Work instruction
Using the listing below, please gather every line containing the word "size".

Recorded data
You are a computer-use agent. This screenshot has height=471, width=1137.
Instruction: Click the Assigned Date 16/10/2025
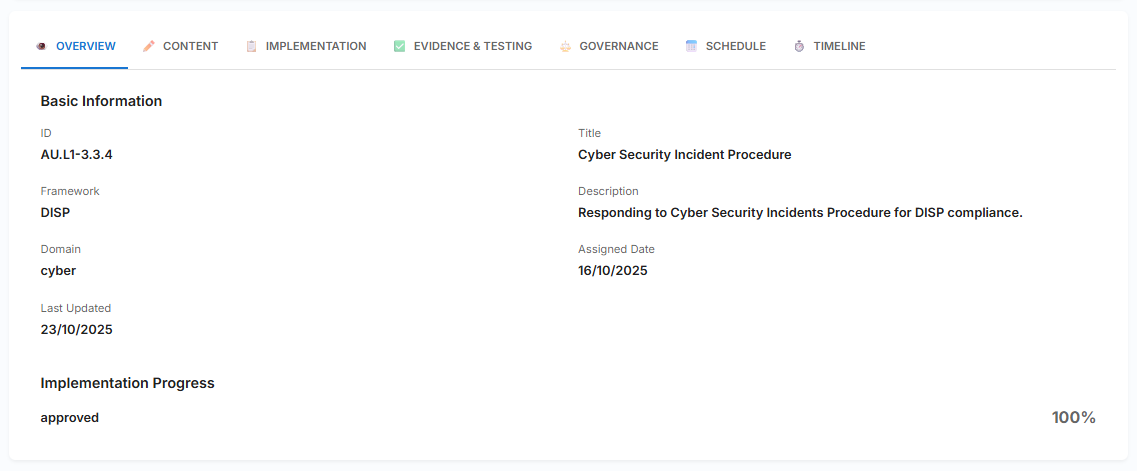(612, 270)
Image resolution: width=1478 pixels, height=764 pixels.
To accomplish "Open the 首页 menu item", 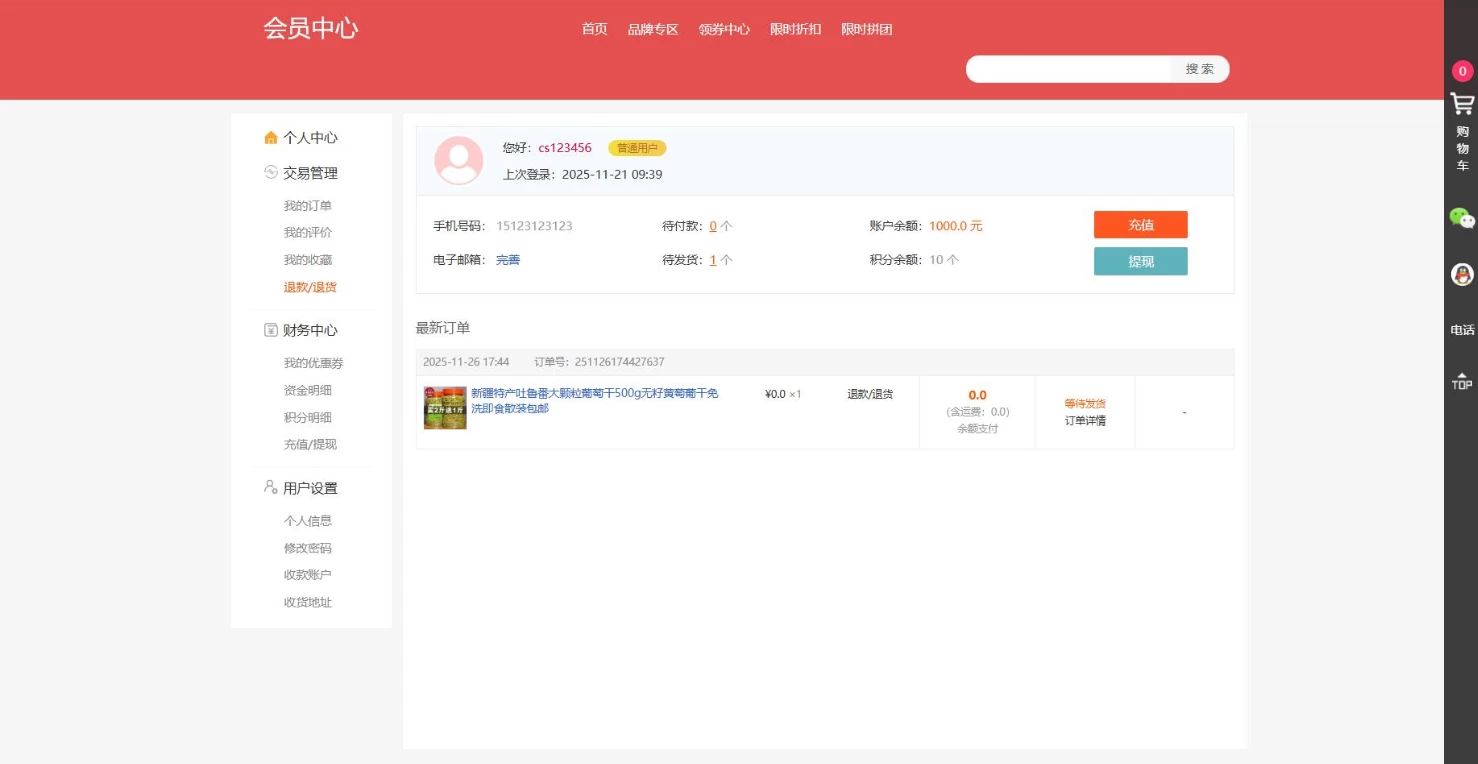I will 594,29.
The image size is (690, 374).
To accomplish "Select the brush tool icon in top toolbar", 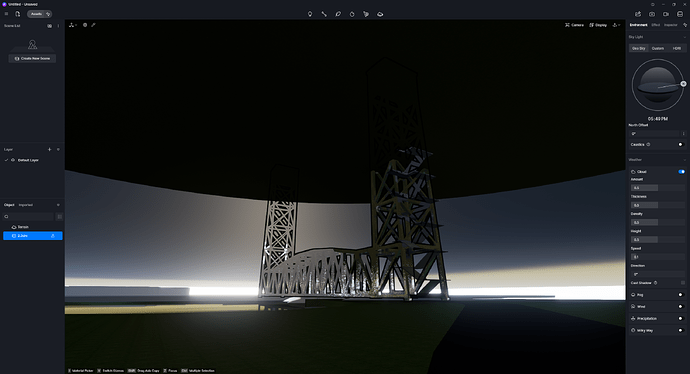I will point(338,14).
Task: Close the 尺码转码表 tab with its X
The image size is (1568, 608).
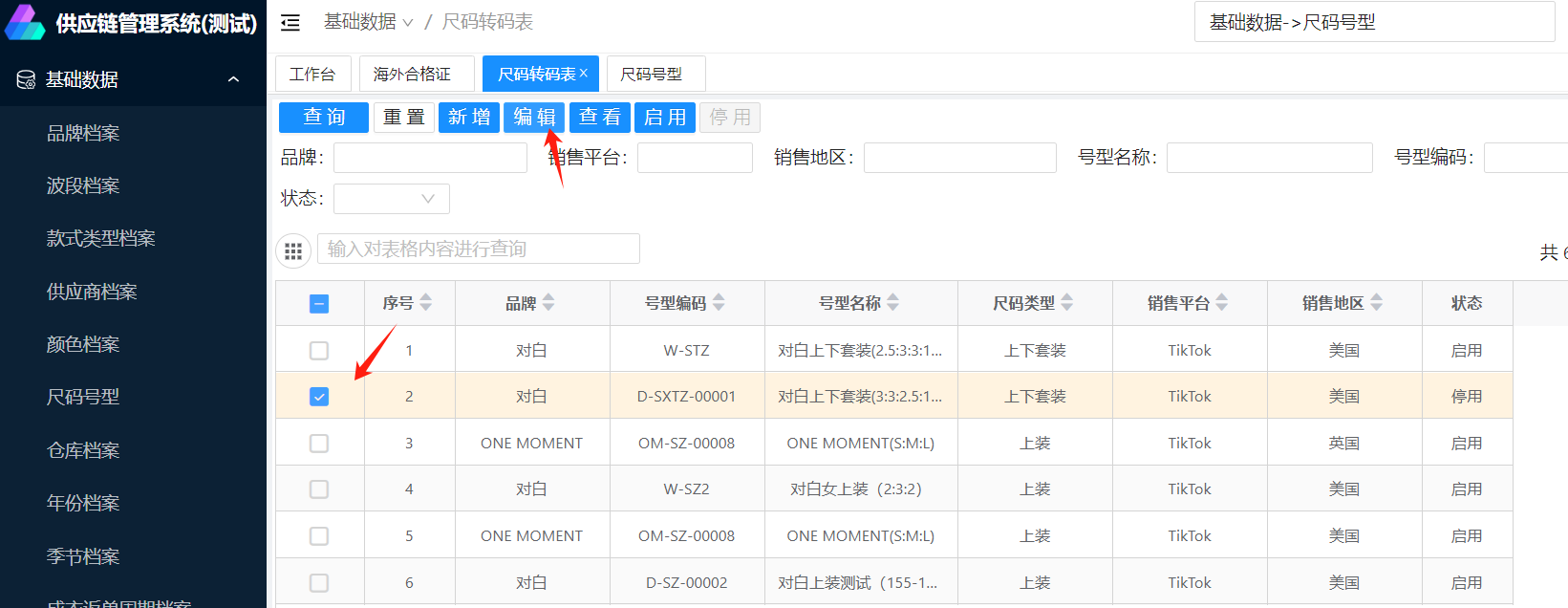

Finished exercise
The image size is (690, 374).
The image size is (1568, 608).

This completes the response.